Traduza para o inglês esta frase do texto sobre o genoma da onça-pintada: "Há 4,6 milhões de anos, os cinco grandes felinos tinham um ancestral comum, que era parecido com o atual leopardo."

● **Texto fornecido**:
• • •

O primeiro genoma da onça-pintada foi obtido do macho Vagalume (foto), que vivia no Zoológico de Sorocaba (SP). Nascido na região do Pantanal em 1997 e pesando 94 quilos quando adulto, foi deixado no local quando filhote, após a morte da mãe. “Procurei um animal de cativeiro, para facilitar a coleta de amostras, mas que fosse originário da natureza”, comenta Eizirik.
Há 4,6 milhões de anos, os cinco grandes felinos tinham um ancestral comum, que era parecido com o atual leopardo. Ele deu origem às espécies atuais e também a outras já extintas, que a partir da Ásia se espalharam por quase todo o planeta. O estudo revela que houve diversos tipos de cruzamentos entre essas espécies ao longo de sua evolução, o que pode ter contribuído para a sua sobrevivência até o presente. “Esses animais não têm um número estável. Como predadores de topo, são suscetíveis a mudanças ambientais, como a diminuição das presas, declinando rapidamente e perdendo a variabilidade genética”, explica o professor.

• • •

● **Dados para análise**:
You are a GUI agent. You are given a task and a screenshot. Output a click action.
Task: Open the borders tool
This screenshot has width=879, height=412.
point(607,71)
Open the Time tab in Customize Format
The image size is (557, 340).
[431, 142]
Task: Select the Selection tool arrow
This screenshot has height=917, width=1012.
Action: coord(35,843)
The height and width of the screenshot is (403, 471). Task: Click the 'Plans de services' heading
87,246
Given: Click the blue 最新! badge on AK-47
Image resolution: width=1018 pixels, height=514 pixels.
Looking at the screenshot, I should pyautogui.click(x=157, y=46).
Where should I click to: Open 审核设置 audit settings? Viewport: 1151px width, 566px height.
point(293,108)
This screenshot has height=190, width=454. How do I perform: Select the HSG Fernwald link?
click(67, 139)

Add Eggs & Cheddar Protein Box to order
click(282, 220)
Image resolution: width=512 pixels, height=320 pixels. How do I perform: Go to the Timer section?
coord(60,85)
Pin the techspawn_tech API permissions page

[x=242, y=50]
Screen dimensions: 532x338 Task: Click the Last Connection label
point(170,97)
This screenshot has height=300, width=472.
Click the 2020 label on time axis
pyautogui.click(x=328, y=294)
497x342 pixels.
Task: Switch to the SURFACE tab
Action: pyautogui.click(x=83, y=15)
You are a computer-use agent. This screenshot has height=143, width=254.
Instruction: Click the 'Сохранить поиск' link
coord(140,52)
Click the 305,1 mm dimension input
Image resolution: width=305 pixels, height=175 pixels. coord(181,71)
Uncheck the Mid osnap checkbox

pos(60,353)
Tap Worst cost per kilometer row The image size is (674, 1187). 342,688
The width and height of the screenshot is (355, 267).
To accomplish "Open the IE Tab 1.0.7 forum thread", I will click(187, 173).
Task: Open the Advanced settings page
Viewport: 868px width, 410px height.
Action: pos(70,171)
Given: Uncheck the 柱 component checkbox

• • •

● **Resposta abaixo**: 4.6 million years ago, the five big cats had a common ancestor, which resembled the present-day leopard.